# TASK BRIEF
Quote the records below verbatim, leaving out the pictures.

# SUPPLIED ENTRIES
»»

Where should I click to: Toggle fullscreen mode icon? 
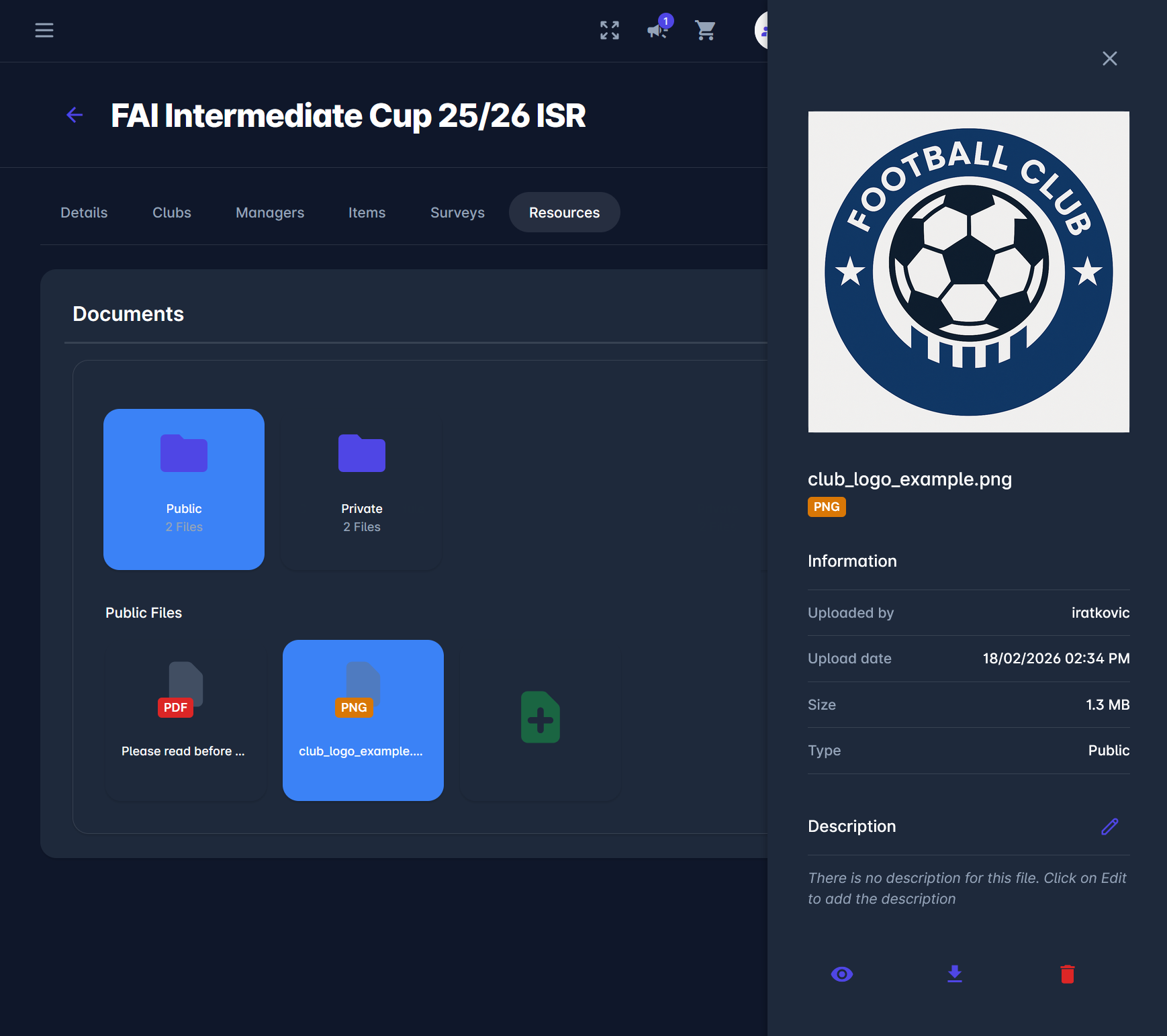[609, 30]
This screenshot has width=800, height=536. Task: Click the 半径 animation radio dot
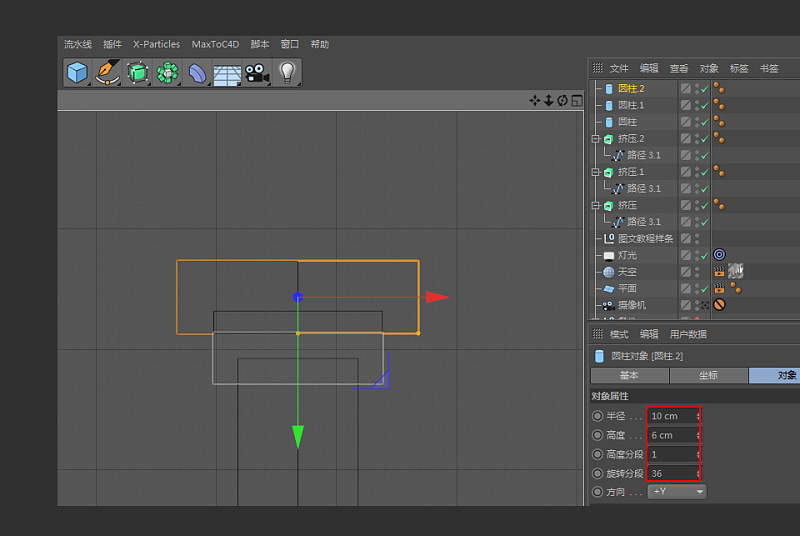click(x=598, y=416)
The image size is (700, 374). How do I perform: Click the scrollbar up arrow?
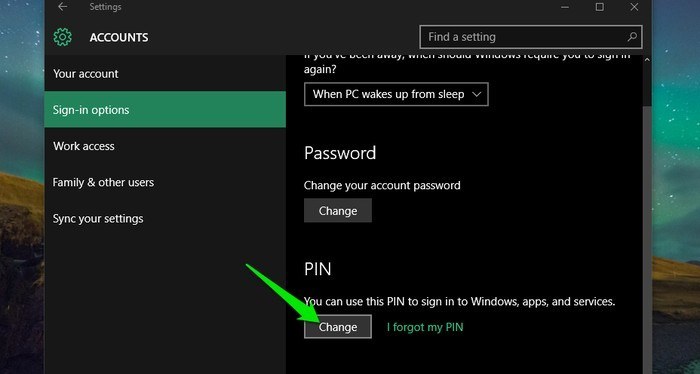647,59
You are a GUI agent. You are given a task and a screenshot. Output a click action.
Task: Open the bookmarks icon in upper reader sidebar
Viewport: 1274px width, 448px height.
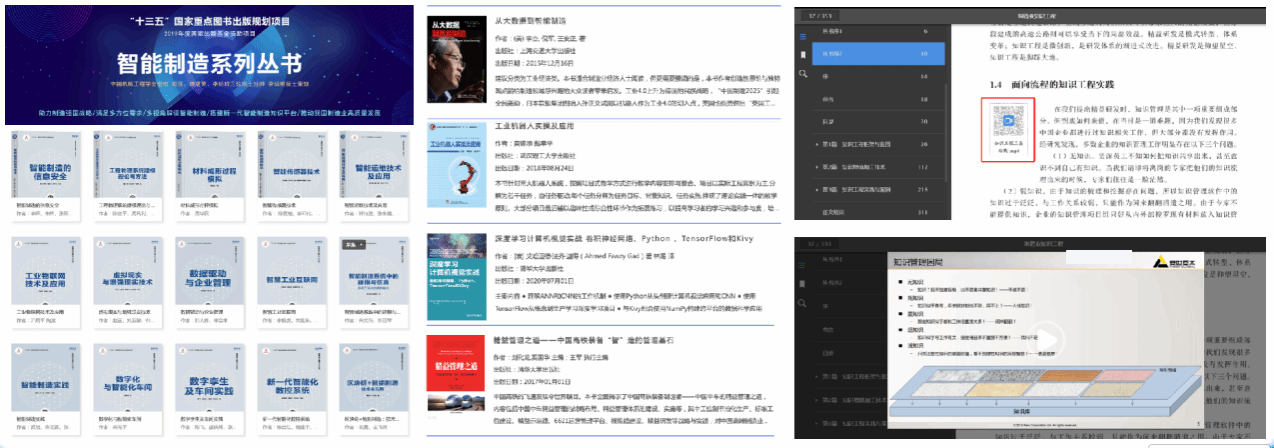[x=802, y=54]
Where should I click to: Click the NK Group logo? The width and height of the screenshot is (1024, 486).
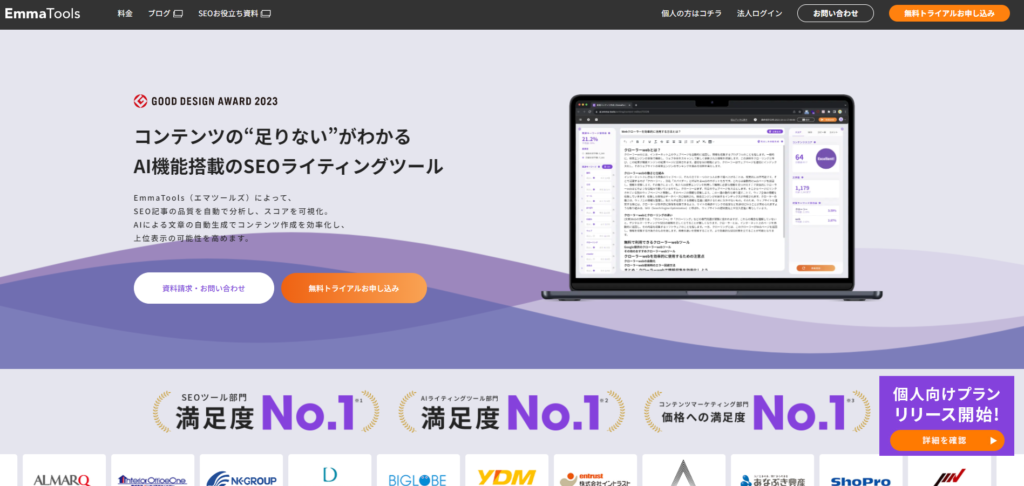coord(240,478)
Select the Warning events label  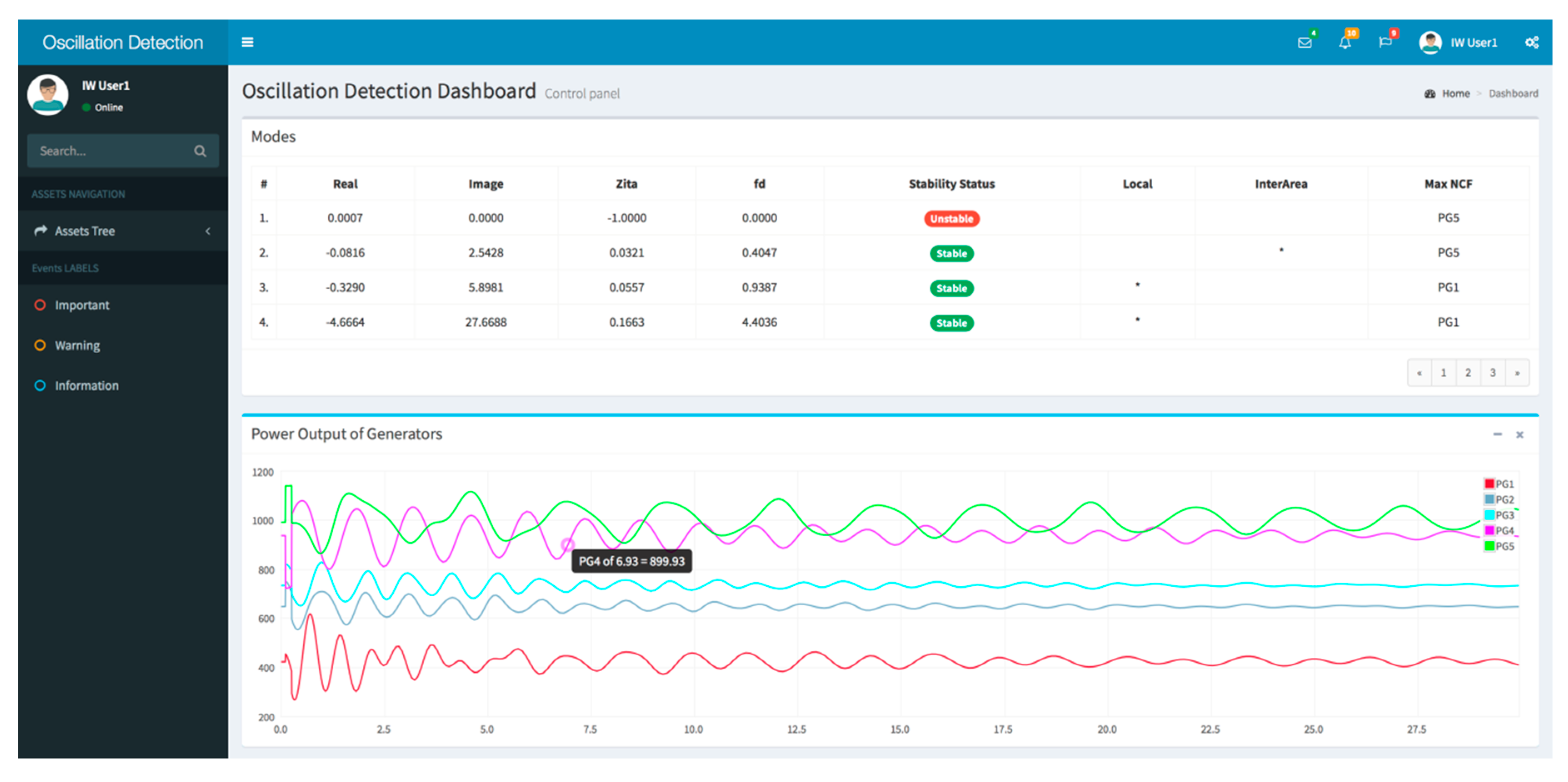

««

# EXERCISE ANSWER
Where should I click to: Toggle fullscreen mode icon? 
[609, 30]
This screenshot has width=800, height=536. Task: Click the 半径 animation radio dot
click(x=598, y=416)
The image size is (700, 374). How do I perform: Click the scrollbar up arrow?
647,59
You are a GUI agent. You are given a task and a screenshot. Output a click action.
Task: Open the bookmarks icon in upper reader sidebar
Viewport: 1274px width, 448px height.
[x=802, y=54]
Where should I click to: Click the NK Group logo? The width and height of the screenshot is (1024, 486).
coord(240,478)
Select the Warning events label  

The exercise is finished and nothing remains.